Vendor Management Goes Both Ways
You might consider your vendors as assets, but the fact remains that they are also businesses just like yours. This means that, while you are trying to profit from your relationship with them, they are also trying to profit from their relationship with you. This doesn’t mean that this has to be the extent of your relationship with your vendors, but be sure to keep in mind that, ultimately, you are both for-profit institutions.
Vendor management isn’t about trying to earn discounts, cut costs, and outsmart the vendors into giving you a deal that’s heavy-handed in your favor. Rather, you want to form a trusting relationship with them so that both of your needs are served adequately. Approaching vendor management in this way can help you better understand the role that vendors play in the success of your organization. Forming this kind of relationship might seem challenging, but you’ll notice that you will receive higher quality of service, friendlier negotiations, and a closer working relationship.
How to Find the Right Vendor
Just like any relationship in the business world, there will be good fits that help your business flourish, while there will be bad fits that will cause more friction than progress. We’ll help you choose the right vendors for your business’s needs.
- Know what you want from your vendor. Once you’ve decided what role the vendor fulfills for your organization, you can then rank potential vendors in regard to how well they suit your needs.
- Create some documents that you can use to inform vendors of what your business requires:
- Request for Quote: This is helpful when pricing is the biggest pain point.
- Request for Information: Put together this document to see, at a glance, information regarding the market. If what you see is ideal, move on to the next document.

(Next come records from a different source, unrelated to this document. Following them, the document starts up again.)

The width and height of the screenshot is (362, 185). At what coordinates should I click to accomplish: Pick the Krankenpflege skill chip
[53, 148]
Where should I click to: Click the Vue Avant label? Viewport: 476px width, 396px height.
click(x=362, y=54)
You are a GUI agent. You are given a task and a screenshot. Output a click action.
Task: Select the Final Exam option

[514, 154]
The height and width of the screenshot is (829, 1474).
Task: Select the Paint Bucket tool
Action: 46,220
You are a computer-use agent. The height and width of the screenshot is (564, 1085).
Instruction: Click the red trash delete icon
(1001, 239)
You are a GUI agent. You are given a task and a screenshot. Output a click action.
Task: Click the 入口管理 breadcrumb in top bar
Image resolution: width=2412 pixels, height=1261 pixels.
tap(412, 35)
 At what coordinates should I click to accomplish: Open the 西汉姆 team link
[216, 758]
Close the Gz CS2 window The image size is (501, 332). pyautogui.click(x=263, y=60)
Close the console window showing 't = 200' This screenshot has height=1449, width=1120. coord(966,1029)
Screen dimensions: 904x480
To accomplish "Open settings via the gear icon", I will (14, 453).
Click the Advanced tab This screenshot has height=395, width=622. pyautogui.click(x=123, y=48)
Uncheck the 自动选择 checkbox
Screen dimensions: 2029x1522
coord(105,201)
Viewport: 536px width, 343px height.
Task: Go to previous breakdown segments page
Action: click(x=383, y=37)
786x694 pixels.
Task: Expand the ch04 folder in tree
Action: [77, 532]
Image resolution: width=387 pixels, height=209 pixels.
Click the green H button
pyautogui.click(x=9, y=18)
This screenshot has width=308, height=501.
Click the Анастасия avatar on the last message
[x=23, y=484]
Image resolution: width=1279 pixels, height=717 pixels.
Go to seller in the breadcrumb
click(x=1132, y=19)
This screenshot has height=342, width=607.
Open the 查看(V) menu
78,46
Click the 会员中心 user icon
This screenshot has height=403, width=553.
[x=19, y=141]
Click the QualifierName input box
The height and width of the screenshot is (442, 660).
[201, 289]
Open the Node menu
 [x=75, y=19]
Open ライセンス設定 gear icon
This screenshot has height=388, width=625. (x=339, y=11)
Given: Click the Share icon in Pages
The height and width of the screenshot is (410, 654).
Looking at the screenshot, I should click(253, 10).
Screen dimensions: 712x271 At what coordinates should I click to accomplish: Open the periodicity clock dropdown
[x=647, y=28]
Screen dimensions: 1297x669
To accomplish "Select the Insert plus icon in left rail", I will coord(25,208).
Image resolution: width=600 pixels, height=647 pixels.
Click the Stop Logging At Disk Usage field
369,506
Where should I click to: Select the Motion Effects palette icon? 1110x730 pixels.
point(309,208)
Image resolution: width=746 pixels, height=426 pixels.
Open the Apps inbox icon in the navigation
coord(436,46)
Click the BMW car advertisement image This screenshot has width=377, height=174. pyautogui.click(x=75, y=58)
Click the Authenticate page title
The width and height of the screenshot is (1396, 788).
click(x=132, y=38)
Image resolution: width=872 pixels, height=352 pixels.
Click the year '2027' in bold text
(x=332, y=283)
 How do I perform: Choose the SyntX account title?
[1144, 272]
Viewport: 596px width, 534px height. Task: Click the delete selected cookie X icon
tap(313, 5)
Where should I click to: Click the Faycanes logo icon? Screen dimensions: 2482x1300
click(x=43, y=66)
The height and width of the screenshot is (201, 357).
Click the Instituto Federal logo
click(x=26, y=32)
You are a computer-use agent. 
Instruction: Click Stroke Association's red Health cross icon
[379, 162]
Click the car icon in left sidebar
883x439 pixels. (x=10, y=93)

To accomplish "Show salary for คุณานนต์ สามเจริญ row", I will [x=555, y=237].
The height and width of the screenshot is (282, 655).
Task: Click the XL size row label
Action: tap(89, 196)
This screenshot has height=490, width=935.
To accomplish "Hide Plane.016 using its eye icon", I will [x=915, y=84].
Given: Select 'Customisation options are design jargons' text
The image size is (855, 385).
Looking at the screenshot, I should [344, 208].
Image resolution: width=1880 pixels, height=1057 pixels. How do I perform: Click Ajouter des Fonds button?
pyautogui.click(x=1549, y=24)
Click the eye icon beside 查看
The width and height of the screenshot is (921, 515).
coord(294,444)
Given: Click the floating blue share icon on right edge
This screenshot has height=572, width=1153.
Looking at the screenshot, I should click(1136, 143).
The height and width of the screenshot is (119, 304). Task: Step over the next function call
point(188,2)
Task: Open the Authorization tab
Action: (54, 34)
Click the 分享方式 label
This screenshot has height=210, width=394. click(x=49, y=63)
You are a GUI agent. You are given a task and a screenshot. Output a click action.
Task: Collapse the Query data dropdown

- Request for Proposals: This document allows the vendor to show how they can be beneficial to your organization. You present them with a problem that they then proceed to solve for you. If the document is too detailed or not detailed enough, you might get prospects that provide inaccurate quotes.
Negotiating with Vendors
Ultimately, you want a vendor who is willing to work with your organization to achieve mutual goals. Compromise is an important part of this process, as well as clear communications. After all, nobody wants to work with a vendor who is difficult to work with.
Ensure Ongoing Support As Needed
It’s usually the case that your relationship with a vendor won’t end after the purchase and implementation of a solution. You’ll generally form a service level agreement with your vendor of choice, which will determine how you receive service, how much is covered under your current contract, as well as what’s not covered. Unfortunately, in most cases, this means putting in a support ticket or holding for minutes on end while you’re waiting to get an issue resolved. You don’t have time to waste, so the ideal way to approach this dilemma is to have someone dedicated to dealing with vendors on your side. This way, you’ll always have access to someone who knows and understands your business’s SLAs and warranties, as well as someone who will make endless phone calls so that you don’t have to.